Expected downtime: 2-5 minutes

Scenario 2: Redis Cache Failure

Problem: Redis keys lost or corrupted

Recovery steps:

# 1. Restore Redis from backup
./deployment/backup/restore.sh --latest \
  --no-restore-postgresql \
  --no-restore-postfix \
  --no-restore-dovecot

# 2. Wait for Redis to fully load
sleep 10

# 3. Verify Redis is operational
docker exec emailclient-redis redis-cli DBSIZE

Expected downtime: 30 seconds (service pause during restore)

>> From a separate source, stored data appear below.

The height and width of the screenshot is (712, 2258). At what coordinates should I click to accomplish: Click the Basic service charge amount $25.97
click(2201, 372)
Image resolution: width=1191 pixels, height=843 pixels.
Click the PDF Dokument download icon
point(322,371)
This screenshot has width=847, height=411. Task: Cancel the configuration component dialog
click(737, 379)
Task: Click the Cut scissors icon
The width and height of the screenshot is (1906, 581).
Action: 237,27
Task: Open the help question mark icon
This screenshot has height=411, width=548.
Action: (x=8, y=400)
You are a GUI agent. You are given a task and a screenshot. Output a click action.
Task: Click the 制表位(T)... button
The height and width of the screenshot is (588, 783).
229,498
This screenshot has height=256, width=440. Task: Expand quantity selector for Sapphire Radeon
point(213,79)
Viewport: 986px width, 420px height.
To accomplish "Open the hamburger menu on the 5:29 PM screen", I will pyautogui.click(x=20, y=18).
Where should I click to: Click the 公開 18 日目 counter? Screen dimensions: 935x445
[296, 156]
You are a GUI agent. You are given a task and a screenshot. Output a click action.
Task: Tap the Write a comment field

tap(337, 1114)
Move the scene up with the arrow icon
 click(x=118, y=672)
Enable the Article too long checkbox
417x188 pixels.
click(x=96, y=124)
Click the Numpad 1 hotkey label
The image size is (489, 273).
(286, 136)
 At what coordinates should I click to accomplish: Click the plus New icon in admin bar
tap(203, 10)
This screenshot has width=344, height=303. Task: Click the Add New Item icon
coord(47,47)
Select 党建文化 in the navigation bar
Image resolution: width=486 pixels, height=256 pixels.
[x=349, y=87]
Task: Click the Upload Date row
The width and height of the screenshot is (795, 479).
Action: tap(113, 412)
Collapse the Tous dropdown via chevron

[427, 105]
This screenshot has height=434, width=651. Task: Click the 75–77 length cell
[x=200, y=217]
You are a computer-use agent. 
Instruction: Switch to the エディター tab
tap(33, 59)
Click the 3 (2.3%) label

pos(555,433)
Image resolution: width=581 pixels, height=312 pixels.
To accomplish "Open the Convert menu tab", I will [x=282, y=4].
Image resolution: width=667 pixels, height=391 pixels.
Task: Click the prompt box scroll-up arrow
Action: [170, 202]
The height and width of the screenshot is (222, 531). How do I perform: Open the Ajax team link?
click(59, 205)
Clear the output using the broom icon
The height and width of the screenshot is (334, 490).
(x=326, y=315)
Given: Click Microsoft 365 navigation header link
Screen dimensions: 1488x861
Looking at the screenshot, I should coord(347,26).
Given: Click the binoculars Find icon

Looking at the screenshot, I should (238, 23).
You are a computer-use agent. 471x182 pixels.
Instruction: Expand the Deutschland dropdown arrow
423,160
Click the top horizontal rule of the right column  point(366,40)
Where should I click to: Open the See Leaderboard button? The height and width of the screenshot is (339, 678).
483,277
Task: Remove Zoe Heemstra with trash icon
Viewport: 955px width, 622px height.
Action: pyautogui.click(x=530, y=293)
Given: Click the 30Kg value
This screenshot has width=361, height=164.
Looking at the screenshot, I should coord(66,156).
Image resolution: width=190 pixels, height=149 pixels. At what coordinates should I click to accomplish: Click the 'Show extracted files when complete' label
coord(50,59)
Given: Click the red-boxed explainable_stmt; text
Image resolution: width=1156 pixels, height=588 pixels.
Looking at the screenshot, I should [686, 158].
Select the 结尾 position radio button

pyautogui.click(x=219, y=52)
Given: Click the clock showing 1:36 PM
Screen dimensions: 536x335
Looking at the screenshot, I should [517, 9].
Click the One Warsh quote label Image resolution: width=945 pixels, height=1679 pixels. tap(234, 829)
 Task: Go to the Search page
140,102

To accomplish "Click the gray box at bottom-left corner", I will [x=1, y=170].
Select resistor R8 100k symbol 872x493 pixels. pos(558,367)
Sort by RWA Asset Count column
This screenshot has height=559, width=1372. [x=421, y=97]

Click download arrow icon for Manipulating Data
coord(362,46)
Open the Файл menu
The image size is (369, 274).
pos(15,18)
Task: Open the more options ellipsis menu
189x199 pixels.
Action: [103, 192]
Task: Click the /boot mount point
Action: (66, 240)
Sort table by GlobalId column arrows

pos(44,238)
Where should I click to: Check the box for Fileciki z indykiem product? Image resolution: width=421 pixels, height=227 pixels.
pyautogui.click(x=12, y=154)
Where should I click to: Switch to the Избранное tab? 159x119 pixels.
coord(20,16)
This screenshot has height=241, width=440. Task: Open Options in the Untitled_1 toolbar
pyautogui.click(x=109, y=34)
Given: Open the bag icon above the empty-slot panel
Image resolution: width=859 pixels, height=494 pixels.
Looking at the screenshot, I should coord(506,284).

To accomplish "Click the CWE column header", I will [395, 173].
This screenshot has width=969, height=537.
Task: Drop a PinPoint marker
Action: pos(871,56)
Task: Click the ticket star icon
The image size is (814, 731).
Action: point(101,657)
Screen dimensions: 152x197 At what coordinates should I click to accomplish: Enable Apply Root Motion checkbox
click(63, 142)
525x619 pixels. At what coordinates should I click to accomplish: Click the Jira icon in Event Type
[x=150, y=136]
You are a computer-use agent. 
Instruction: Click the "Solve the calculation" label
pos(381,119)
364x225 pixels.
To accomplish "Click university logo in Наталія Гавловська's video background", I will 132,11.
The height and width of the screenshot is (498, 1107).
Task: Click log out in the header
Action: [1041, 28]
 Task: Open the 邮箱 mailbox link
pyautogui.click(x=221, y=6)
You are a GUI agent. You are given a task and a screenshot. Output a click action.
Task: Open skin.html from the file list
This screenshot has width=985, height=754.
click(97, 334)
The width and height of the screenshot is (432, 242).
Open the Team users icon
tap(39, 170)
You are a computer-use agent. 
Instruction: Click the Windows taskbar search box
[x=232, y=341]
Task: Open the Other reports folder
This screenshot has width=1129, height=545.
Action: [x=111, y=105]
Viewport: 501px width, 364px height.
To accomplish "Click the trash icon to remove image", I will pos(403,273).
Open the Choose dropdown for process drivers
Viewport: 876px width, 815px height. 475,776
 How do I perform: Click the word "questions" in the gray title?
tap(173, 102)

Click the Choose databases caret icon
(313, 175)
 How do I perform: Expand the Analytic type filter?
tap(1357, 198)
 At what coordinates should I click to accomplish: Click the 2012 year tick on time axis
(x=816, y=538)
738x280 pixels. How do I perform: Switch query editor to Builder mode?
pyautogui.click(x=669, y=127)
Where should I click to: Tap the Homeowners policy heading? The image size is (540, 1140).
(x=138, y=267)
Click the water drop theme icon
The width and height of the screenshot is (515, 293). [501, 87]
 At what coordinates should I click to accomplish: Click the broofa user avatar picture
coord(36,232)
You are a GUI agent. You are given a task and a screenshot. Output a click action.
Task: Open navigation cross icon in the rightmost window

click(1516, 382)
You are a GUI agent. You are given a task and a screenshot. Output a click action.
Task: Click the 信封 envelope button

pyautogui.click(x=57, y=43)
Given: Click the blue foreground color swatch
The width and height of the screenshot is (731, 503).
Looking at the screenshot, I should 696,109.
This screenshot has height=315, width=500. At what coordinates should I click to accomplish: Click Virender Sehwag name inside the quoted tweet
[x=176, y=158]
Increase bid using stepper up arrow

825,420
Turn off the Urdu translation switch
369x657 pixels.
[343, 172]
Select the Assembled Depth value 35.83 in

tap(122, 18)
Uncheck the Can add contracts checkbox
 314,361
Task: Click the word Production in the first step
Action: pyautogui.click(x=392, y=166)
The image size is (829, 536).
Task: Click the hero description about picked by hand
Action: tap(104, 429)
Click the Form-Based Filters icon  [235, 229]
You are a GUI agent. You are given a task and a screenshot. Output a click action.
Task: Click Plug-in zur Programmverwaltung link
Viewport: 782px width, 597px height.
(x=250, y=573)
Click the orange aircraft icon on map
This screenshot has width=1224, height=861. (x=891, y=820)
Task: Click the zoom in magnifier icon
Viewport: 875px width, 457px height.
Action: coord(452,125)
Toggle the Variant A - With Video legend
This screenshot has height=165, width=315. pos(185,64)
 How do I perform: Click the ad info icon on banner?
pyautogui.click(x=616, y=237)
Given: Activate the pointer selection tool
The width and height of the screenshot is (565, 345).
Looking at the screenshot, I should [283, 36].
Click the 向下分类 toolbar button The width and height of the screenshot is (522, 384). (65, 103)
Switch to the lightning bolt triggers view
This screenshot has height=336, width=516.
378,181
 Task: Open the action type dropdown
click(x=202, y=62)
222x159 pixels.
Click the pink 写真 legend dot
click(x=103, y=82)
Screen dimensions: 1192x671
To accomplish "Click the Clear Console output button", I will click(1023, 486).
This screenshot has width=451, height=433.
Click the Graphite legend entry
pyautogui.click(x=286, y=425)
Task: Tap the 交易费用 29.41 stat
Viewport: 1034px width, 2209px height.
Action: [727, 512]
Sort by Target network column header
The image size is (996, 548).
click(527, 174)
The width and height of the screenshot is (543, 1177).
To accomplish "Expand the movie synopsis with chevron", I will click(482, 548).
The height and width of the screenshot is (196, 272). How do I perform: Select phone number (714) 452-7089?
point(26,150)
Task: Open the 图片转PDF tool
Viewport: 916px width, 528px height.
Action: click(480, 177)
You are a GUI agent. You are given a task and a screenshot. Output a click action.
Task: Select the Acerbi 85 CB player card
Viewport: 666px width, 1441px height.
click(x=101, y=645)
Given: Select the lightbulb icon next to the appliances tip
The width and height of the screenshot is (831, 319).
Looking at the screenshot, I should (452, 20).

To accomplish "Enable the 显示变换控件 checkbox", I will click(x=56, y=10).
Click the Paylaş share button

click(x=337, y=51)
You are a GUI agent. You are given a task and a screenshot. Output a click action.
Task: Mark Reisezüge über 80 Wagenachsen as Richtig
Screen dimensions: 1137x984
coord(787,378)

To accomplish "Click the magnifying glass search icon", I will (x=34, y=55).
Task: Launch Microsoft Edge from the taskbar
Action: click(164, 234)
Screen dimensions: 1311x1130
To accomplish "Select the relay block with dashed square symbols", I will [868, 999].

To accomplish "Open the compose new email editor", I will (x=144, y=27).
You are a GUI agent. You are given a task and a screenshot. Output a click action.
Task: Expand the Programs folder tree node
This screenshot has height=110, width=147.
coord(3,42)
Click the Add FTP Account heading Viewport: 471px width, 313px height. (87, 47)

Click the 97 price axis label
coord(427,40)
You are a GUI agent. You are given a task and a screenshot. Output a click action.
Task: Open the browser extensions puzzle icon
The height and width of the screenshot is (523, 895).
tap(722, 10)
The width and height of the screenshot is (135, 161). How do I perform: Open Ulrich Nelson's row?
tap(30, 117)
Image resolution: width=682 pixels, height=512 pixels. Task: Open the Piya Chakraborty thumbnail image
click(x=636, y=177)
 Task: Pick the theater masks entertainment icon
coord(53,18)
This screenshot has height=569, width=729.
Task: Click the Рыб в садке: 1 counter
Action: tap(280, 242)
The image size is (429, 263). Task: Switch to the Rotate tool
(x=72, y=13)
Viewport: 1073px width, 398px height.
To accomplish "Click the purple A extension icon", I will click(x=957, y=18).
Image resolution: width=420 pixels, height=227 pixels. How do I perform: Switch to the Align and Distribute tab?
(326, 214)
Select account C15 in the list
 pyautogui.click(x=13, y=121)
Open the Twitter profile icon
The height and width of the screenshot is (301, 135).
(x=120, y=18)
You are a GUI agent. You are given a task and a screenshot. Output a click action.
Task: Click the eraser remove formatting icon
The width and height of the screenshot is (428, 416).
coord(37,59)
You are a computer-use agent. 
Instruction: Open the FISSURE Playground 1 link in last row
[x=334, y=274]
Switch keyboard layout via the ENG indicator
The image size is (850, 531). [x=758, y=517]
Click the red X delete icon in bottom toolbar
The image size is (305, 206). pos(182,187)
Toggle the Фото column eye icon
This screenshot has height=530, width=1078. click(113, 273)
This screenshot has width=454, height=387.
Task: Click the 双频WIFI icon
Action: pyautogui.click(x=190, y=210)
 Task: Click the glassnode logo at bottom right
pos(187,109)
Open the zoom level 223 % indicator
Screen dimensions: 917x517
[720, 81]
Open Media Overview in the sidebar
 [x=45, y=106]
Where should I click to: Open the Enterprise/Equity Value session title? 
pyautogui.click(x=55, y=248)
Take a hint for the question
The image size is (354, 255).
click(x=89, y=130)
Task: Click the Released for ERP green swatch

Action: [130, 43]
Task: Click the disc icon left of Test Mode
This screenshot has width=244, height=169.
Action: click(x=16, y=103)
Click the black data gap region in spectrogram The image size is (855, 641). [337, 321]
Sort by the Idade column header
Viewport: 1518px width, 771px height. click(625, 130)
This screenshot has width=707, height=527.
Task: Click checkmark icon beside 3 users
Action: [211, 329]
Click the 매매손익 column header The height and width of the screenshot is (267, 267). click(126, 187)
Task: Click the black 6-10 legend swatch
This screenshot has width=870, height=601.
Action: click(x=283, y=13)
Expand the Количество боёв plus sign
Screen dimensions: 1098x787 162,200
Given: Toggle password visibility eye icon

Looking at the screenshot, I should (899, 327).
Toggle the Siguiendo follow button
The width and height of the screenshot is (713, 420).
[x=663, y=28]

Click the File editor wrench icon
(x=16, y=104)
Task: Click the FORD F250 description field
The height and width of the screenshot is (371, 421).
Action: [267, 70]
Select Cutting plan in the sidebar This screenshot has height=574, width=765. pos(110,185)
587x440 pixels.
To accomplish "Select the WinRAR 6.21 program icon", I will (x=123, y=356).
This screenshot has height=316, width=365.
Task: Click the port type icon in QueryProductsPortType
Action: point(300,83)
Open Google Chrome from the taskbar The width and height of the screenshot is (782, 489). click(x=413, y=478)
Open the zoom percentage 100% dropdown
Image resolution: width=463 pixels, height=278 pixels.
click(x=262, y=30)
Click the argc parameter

Scenario 3: Complete System Failure

Problem: Entire email server crashed or hardware failed

Recovery steps:

# 1. On new server, deploy services
cd /path/to/emailclient
docker-compose -f deployment/docker-compose.yml up -d

# 2. Wait for services to be healthy
docker-compose -f deployment/docker-compose.yml ps

# 3. Restore all components from latest backup
./deployment/backup/restore.sh --latest

# 4. Verify all services
docker-compose -f deployment/docker-compose.yml ps
curl http://localhost:5000/health

# 5. Run smoke tests
./deployment/docker/email-service/startup-checks.sh

Expected downtime: 10-15 minutes for complete recovery

Scenario 4: Point-in-Time Recovery

Problem: Need to recover data from specific moment in time

Recovery steps:

# 1. Find backup closest to desired time
./deployment/backup/backup.sh --list

# 2. Restore from specific backup
./deployment/backup/restore.sh \
  --backup-id 20260120_000000

# 3. Verify recovered data
docker exec emailclient-postgres psql -U emailclient -d emailclient_db -c \
  "SELECT MAX(created_at) FROM email_messages;"

Expected downtime: 5-10 minutes

Advanced Features

S3 Off-Site Backups

Store backups in Amazon S3 for geographic redundancy:

# Configure AWS credentials
export AWS_ACCESS_KEY_ID=your_access_key
export AWS_SECRET_ACCESS_KEY=your_secret_key

# Backup and upload to S3
S3_BUCKET=my-backups \
AWS_REGION=us-east-1 \
./deployment/backup/backup.sh --full --upload

# Verify S3 uploads
aws s3 ls s3://my-backups/backups/2026-01-24/

S3 benefits:

  • Geographic redundancy
  • Version protection
  • Long-term archival
  • Compliance requirements (GDPR, HIPAA)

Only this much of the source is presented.